── RAW RECORDS
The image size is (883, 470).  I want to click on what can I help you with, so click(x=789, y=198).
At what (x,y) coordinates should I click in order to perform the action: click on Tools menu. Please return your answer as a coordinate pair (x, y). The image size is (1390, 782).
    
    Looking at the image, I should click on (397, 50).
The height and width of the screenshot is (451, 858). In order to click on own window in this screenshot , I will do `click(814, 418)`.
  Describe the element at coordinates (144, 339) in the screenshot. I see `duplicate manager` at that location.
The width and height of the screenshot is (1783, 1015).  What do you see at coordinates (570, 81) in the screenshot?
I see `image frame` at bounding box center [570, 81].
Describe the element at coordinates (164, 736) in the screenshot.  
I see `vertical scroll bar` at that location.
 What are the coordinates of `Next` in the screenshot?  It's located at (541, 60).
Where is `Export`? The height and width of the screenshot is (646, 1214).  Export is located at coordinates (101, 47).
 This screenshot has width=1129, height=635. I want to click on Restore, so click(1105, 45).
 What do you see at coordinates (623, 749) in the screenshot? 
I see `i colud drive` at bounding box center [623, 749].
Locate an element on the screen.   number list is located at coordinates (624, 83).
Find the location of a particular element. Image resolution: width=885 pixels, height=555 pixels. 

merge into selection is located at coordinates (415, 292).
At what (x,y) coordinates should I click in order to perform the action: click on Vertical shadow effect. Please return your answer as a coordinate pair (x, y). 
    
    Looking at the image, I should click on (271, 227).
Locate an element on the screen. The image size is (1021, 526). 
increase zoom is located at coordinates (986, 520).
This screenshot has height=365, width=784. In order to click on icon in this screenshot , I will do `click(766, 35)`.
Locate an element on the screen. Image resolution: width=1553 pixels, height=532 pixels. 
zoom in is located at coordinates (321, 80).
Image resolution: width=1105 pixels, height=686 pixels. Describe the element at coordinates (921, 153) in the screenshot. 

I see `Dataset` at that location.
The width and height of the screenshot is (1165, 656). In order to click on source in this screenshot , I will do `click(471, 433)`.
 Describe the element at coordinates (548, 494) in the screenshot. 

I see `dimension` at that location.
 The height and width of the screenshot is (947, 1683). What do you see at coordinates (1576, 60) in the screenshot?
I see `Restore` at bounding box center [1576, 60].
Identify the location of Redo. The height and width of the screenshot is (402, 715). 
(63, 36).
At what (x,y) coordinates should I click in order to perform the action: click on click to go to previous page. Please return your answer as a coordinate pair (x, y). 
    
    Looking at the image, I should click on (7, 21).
────
### [THE REQUEST]
Retype everything above, from the line that contains "This screenshot has height=365, width=784." down to the line that contains "center [1576, 60].", keeping each line the same and including both of those lines.

### [EXPECTED ANSWER]
This screenshot has height=365, width=784. In order to click on icon in this screenshot , I will do `click(766, 35)`.
Locate an element on the screen. Image resolution: width=1553 pixels, height=532 pixels. 
zoom in is located at coordinates (321, 80).
Image resolution: width=1105 pixels, height=686 pixels. Describe the element at coordinates (921, 153) in the screenshot. 

I see `Dataset` at that location.
The width and height of the screenshot is (1165, 656). In order to click on source in this screenshot , I will do `click(471, 433)`.
 Describe the element at coordinates (548, 494) in the screenshot. 

I see `dimension` at that location.
 The height and width of the screenshot is (947, 1683). What do you see at coordinates (1576, 60) in the screenshot?
I see `Restore` at bounding box center [1576, 60].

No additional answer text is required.